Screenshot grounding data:
++++++++

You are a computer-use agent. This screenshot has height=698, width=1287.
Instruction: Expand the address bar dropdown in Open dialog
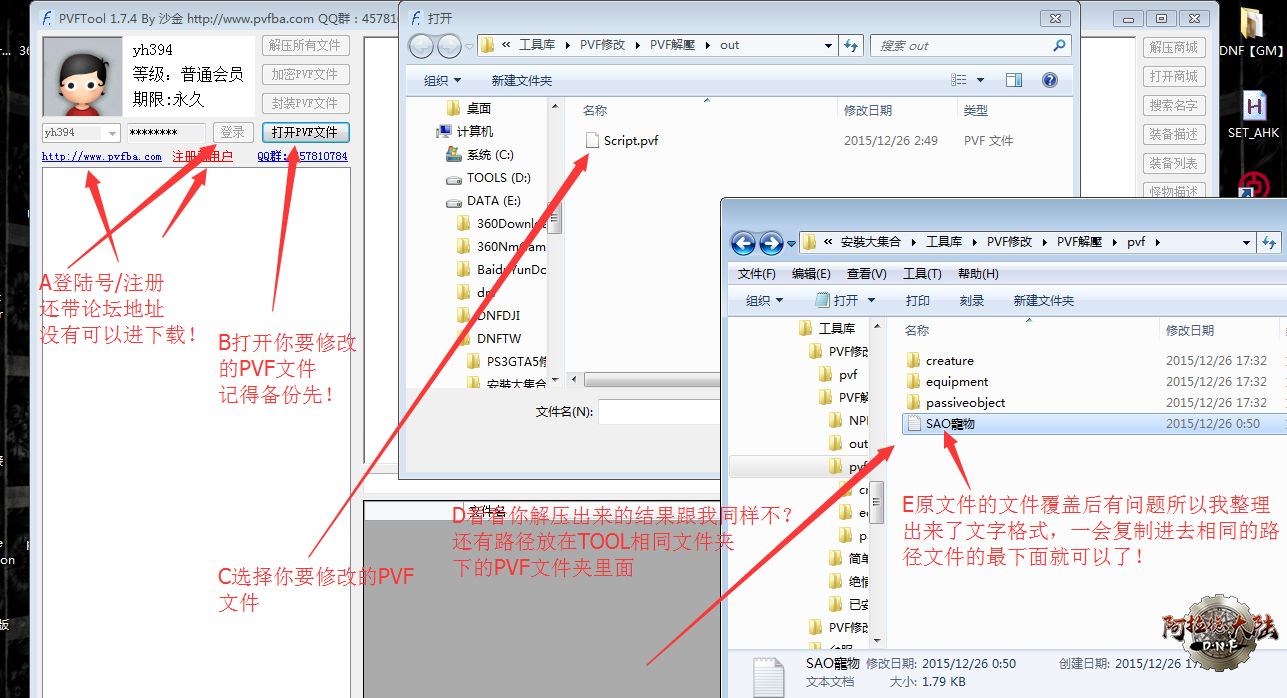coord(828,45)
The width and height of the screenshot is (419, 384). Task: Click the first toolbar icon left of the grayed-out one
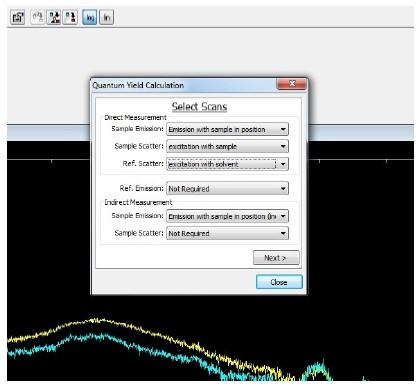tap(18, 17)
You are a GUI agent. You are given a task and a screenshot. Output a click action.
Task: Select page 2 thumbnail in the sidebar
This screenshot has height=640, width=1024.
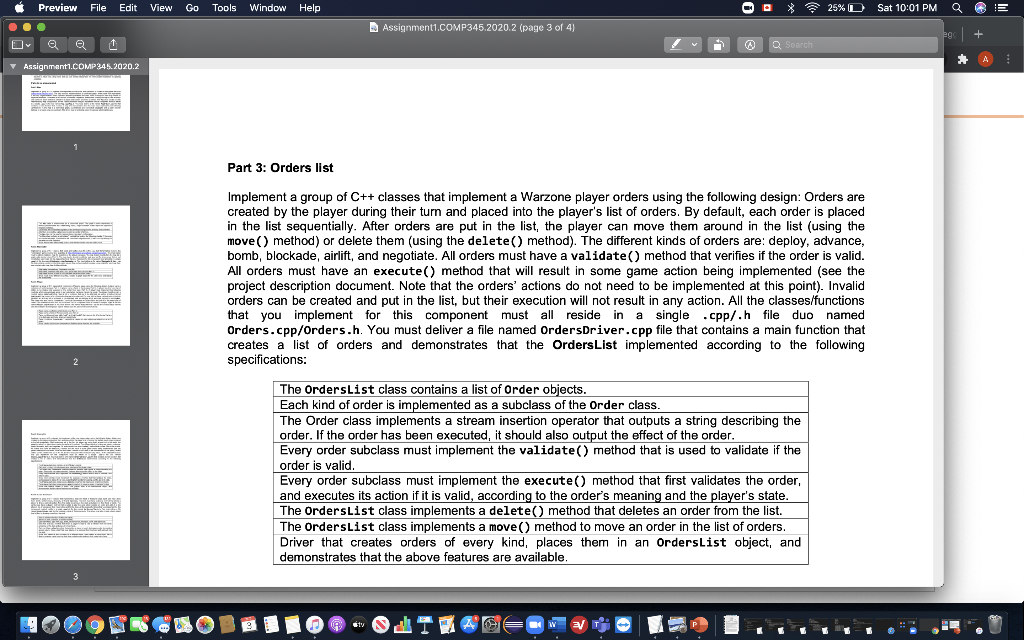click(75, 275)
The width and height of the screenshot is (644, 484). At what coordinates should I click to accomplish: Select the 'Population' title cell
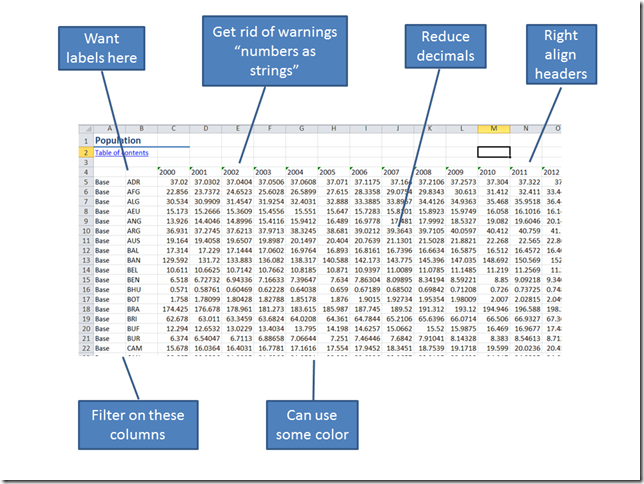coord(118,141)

++++++++

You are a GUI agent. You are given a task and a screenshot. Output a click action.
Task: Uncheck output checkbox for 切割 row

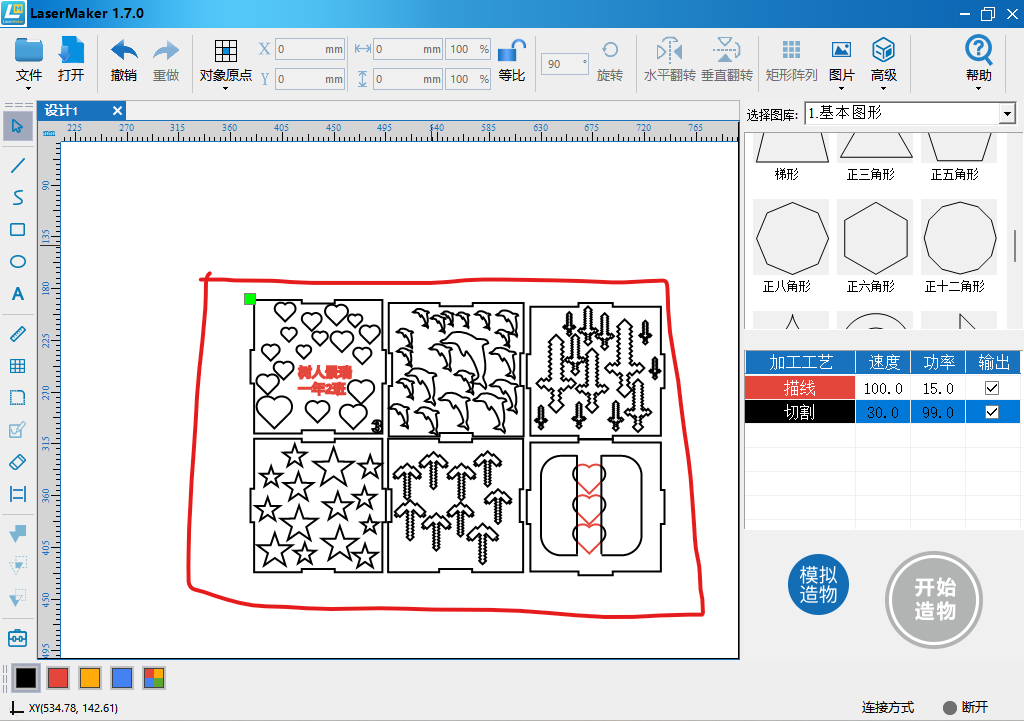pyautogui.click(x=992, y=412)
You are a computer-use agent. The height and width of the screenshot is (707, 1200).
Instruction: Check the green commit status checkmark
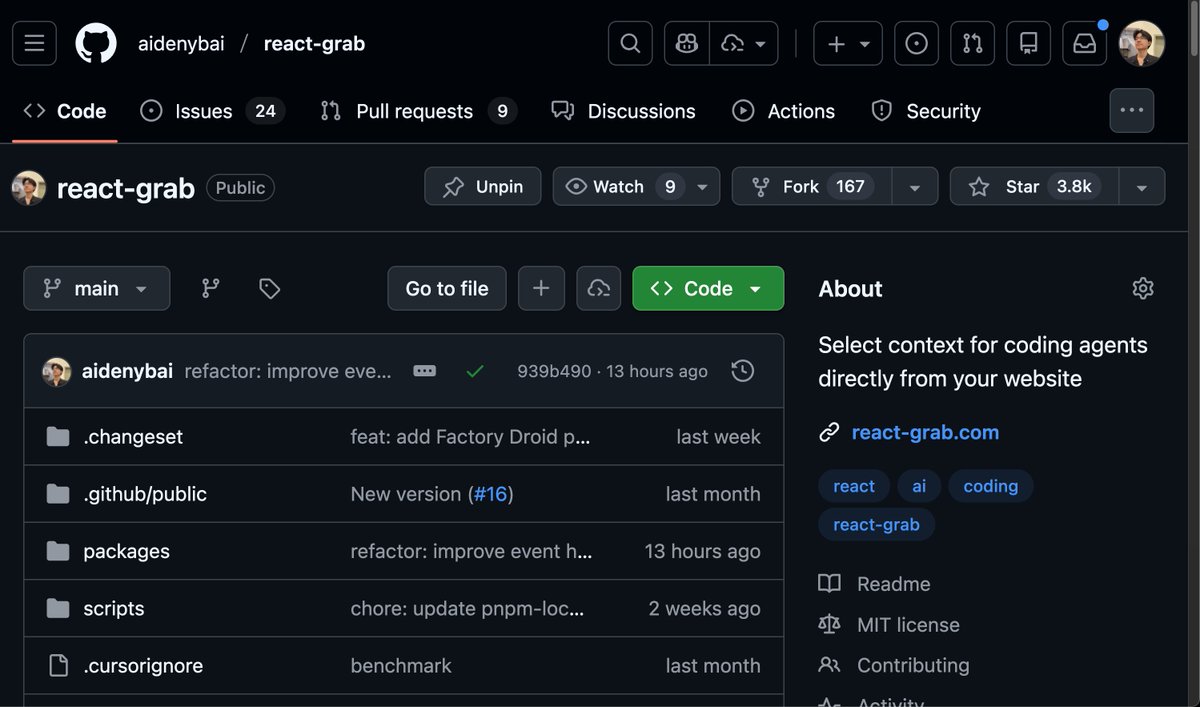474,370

++++++++

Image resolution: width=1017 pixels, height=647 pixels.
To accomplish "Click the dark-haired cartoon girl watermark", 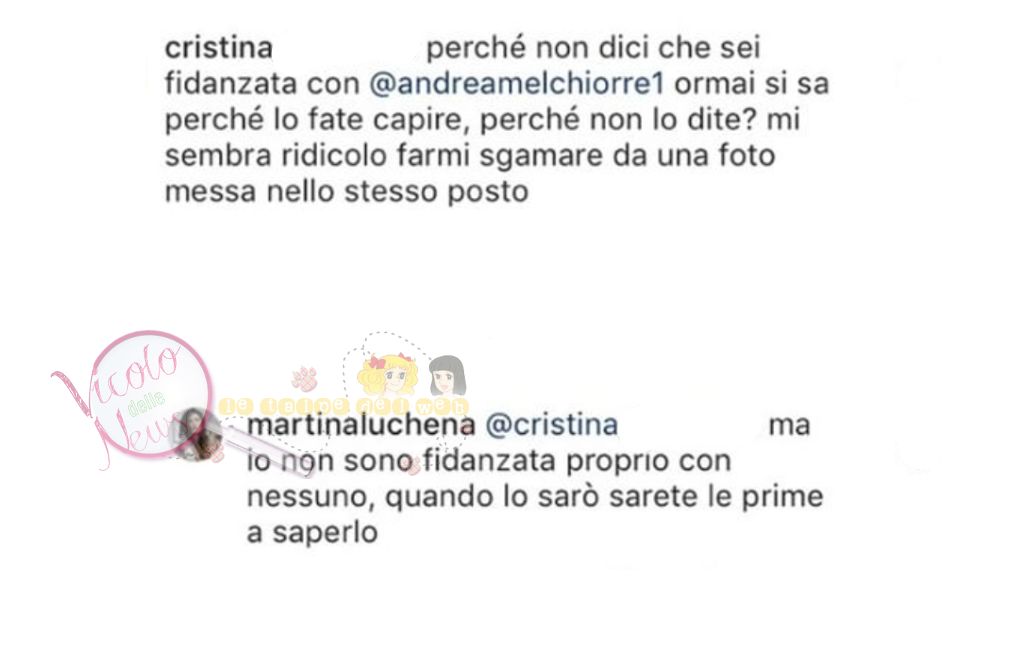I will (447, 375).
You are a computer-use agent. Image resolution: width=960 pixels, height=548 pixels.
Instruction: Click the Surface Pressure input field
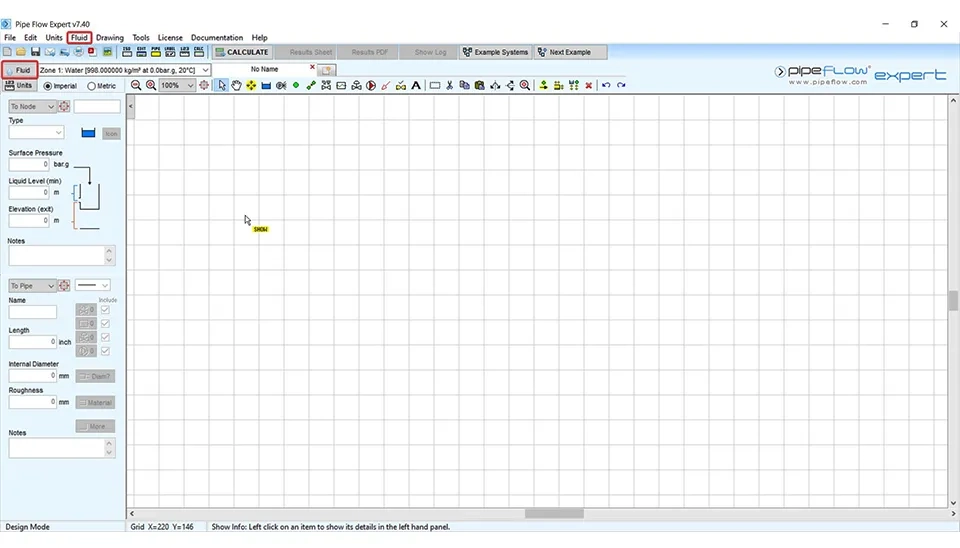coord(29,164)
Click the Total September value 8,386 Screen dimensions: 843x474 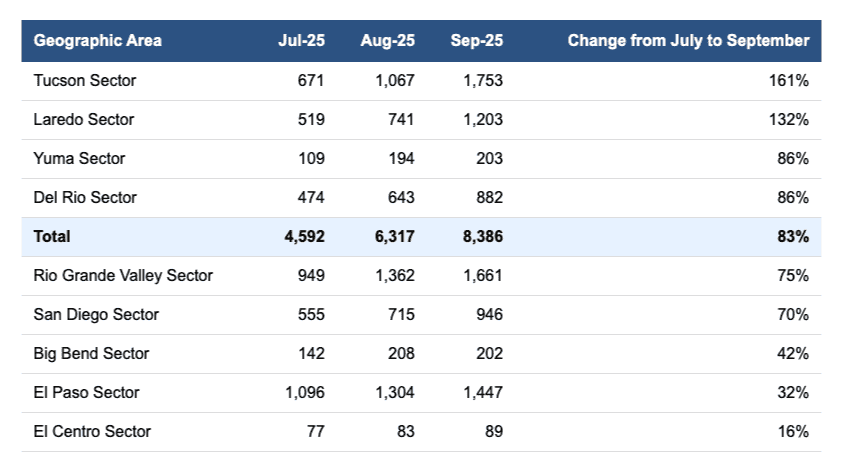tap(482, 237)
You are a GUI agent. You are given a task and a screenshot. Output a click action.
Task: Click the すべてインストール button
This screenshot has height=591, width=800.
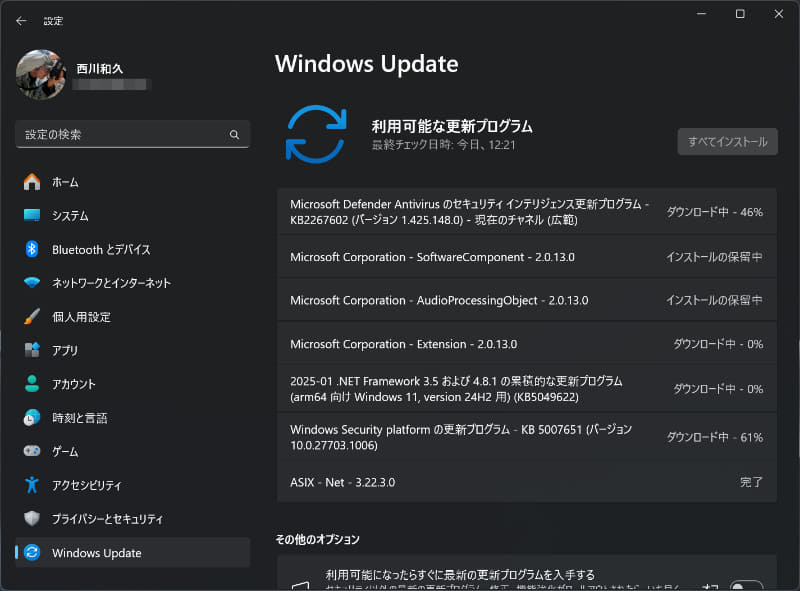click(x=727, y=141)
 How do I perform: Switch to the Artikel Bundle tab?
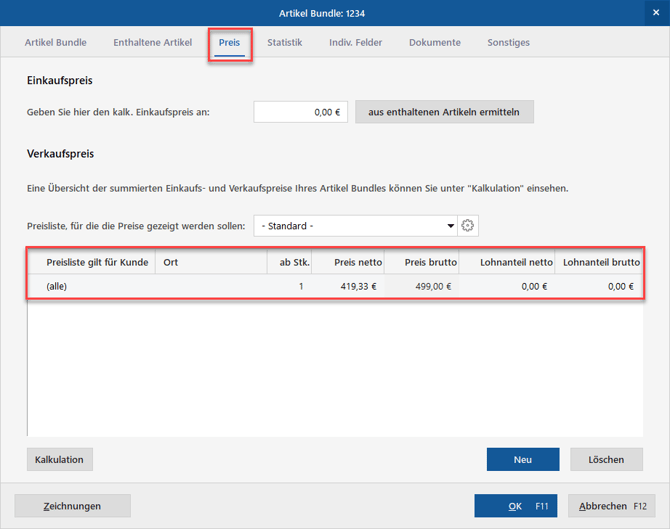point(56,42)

++++++++

WHAT YOU SHOULD DO: Each line in the data that holds the string "computer" must be returned.

ANSWER BOX:
You are a computer-use agent. This screenshot has height=698, width=1287.
You are a computer-use agent. The height and width of the screenshot is (707, 1200).
You are a computer-use agent. Image resolution: width=960 pixels, height=548 pixels.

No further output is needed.